Text block -

In Western Australia, Northern Minerals Ltd. commissioned its pilot production at the Browns Range project in 2018. Hard rock ore containing xenotime was used to produce a mixed REE carbonate. In the Australian financial year 2022 (1st July 2021 to 30th June 2022), the pilot plant processed 8.5 KMt of ore and produced 70 Mt of carbonate. Indicated resources for the Browns Range project were estimated to be 4.54 MMt containing about 0.7% (31.7 KMt) REO equivalent. Probable reserves were 3.29 MMt containing about 0.7% (22.3 KMt) REO equivalent (Northern Minerals Ltd., 2022).

In 2020, heavy‐mineral sands producer, Iluka Resources Ltd., began processing a stockpile of mine tailings to produce monazite‐rich mineral concentrates at its Eneabba operations in Western Australia. The first phase of the project commenced in 2021, and the company produced 44 KMt of concentrate in 2020 and 58 KMt in 2021. In 2022, a second phase was completed to produce a 90% monazite concentrate from stockpiled tailings supplemented with ongoing process tailings. In the third phase of the project, the company planned to use monazite concentrates from potentially multiple sources to produce mixed and separated REE compounds. Reserves of the stockpile were estimated to be close to 1 MMt grading 84% heavy minerals. Monazite and xenotime comprised about 19% of the heavy minerals fraction (Iluka Resources Ltd., 2023a, p. 39; 2023b, p. 14).

Australia has been an active region for mineral exploration and development. Publicly listed companies developing projects with Joint Ore Reserve Committee (JORC)‐compliant rare earth reserves in Australia included Alkane Resources Ltd. (Dubbo Zirconia), Arafura Resources Ltd. (Nolans Bore), Australian Mines Ltd. (Sconi), Clean TeQ Holdings Ltd. (Sunrise), Hastings Technology Metals Ltd. (Yangibana), Lynas (Mount Weld), Northern Minerals Ltd. (Browns Range), Platina Resources Ltd. (Owendale), and Scandium International Mining Corp. (Nyngan). According to Geoscience Australia, economic demonstrated resources in Australia in 2021 were 4.26 MMt of REO equivalent (Hughes et al., 2023, p. 12).

1.2.2. Brazil

Brazil was an early producer of monazite mineral concentrates from heavy mineral sands deposits. In addition to mining, some chemical processing of monazite took place from 1949 to 1992 until environmental concerns closed the operations. In 2021, Brazil exported about 833 Mt of mineral concentrates that were produced from existing stockpiles of mixed heavy‐mineral concentrates. According to the Agência Nacional de Mineração, Brazil’s prior exports were derived from Indústrias Nucleares do Brasil inventories in Sao Francisco do Itabapoana (Andrade, 2019, p. 168).

In 2018, Companhia Brasileira de Metalurgia e Mineração (CBMM) conducted trial processing of monazite‐bearing tailings from its Araxá mine and processing operations in the State of Minas Gerais. CBMM Araxá operations produced niobium metal, ferroniobium, and compounds from pyrochlore ore containing about 2.3% niobium oxide. The plant capacity was 1 KMt/year of REO in the form of mixed compounds and pilot capacity for separated compounds was less than 20 Mt/year of REO equivalent. No production has been reported since 2018 (Ferreira Neto, 2021).

What is asked -
(1) According to the rare earth passage, during which years did chemical processing of monazite take place in Brazil?
(2) Copy out, word for word, the part of the rare earth passage starting with "1.2.2. Brazil" and going on through "2019, p. 168).".
Work from the rare earth passage alone.

Collected data -
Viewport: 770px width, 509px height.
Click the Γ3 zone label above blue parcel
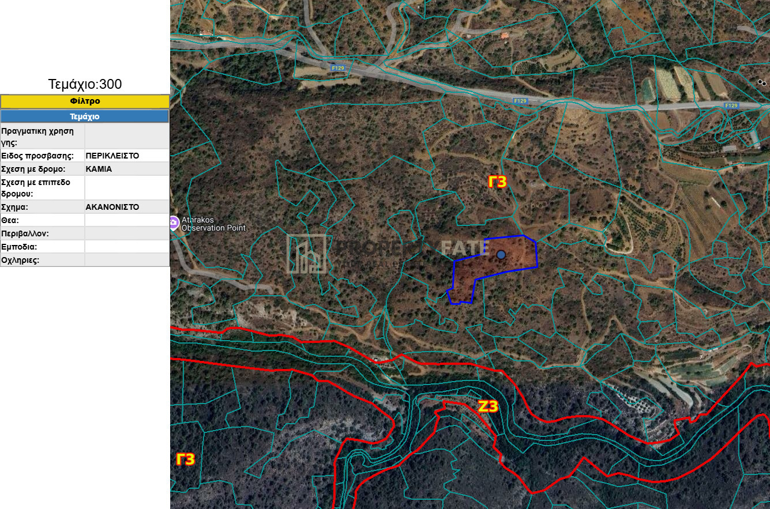pyautogui.click(x=497, y=182)
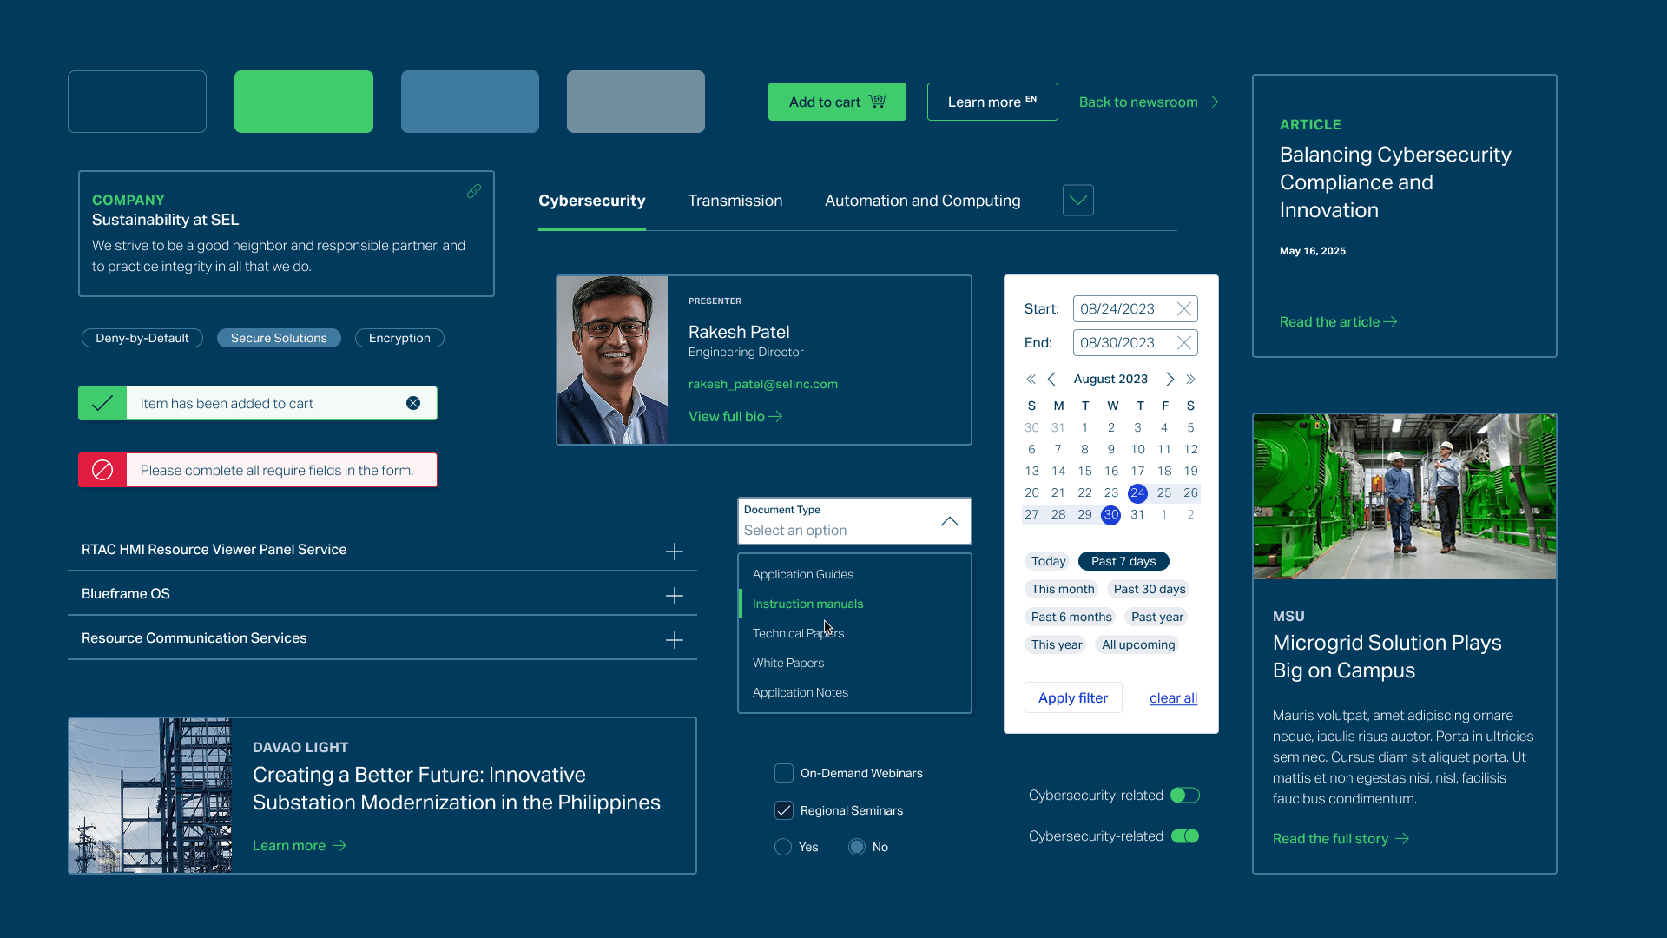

Responses for each task -
(1) From 1949 to 1992.

(2)
1.2.2. Brazil

Brazil was an early producer of monazite mineral concentrates from heavy mineral sands deposits. In addition to mining, some chemical processing of monazite took place from 1949 to 1992 until environmental concerns closed the operations. In 2021, Brazil exported about 833 Mt of mineral concentrates that were produced from existing stockpiles of mixed heavy‐mineral concentrates. According to the Agência Nacional de Mineração, Brazil’s prior exports were derived from Indústrias Nucleares do Brasil inventories in Sao Francisco do Itabapoana (Andrade, 2019, p. 168).